Directed Collective Cell Migration Using Three-Dimensional Bioprinted Micropatterns on Thermoresponsive Surfaces for Myotube Formation
mediaposted on 2019-02-06, 00:00 authored by Wenqiang Du, Sungmin Hong, Giorgia Scapin, Marie Goulard, Dhvanit I. Shah
Directed collective cell migration governs cell orientation during tissue morphogenesis, wound healing, and tumor metastasis. Unfortunately, current methods for initiating collective cell migration, such as scratching, laser ablation, and stencils, either introduce uncontrolled cell-injury, involve multiple fabrication processes, or have utility limited to cells with strong cell–cell junctions.
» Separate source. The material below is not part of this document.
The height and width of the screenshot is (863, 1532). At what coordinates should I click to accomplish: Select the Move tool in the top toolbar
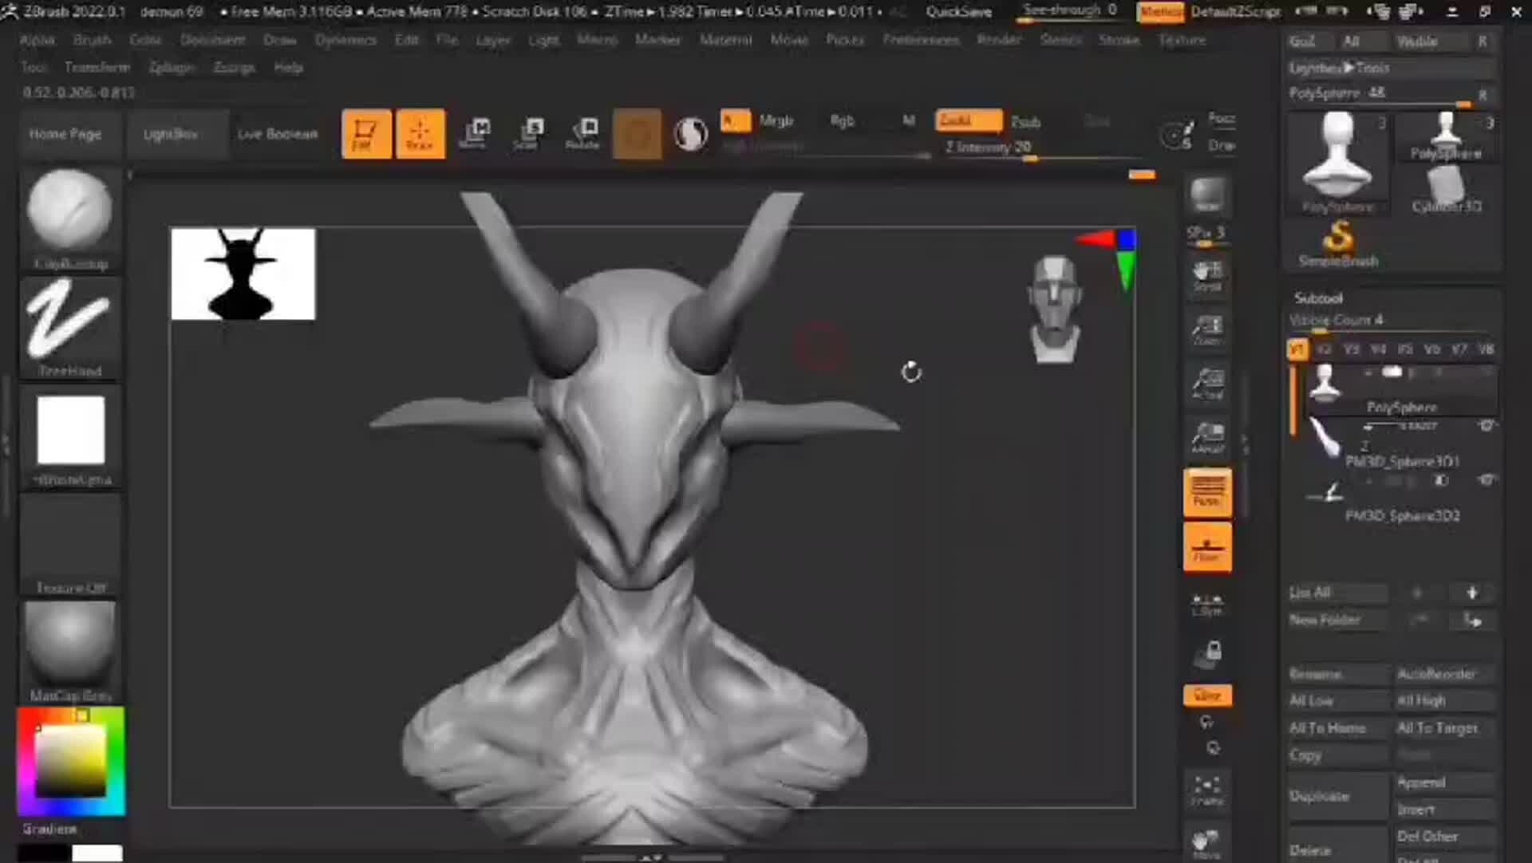pos(476,133)
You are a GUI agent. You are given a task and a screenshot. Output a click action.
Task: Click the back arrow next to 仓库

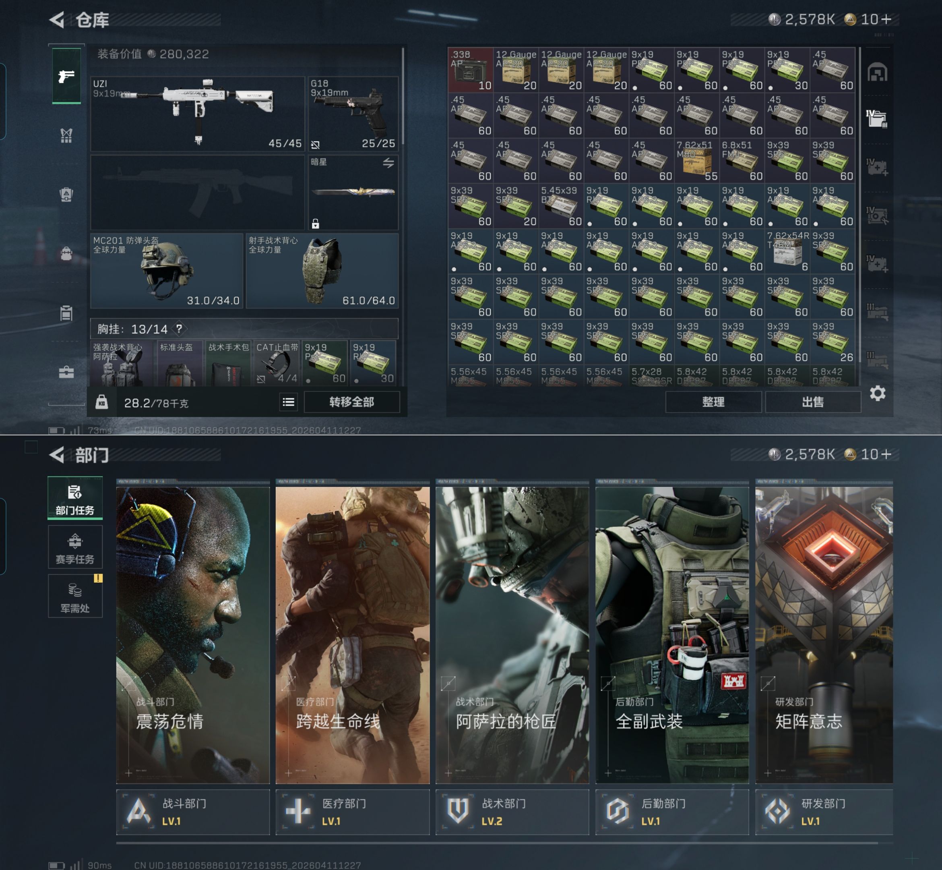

Using three-dimensional (3D) bioprinted gelatin methacryloyl (GelMA) micropatterns on temperature-responsive poly(N-isopropylacrylamide) (PNIPAm) coated interfaces, we demonstrate that directed injury-free collective cell migration could occur in parallel and perpendicular directions. After seeding cells, we created cell-free spaces between two 3D bioprinted GelMA micropatterns by lowering the temperature of PNIPAm interfaces to promote the cell detachment. Unlike conventional collective cell migration methods initiated by stencils, we observed well-organized cell migration in parallel and perpendicular to 3D bioprinted micropatterns as a function of the distance between 3D bioprinted micropatterns. We further established the utility of controlled collective cell migration for directed functional myotube formation using 3D bioprinted fingerprintlike micropatterns as well as iris musclelike concentric circular patterns. Our platform is unique for myoblast alignment and myotube formation because it does not require anisotropic guidance cues. Together, our findings establish how to achieve controlled collective cell migration, even at the macroscale, for tissue engineering and regeneration.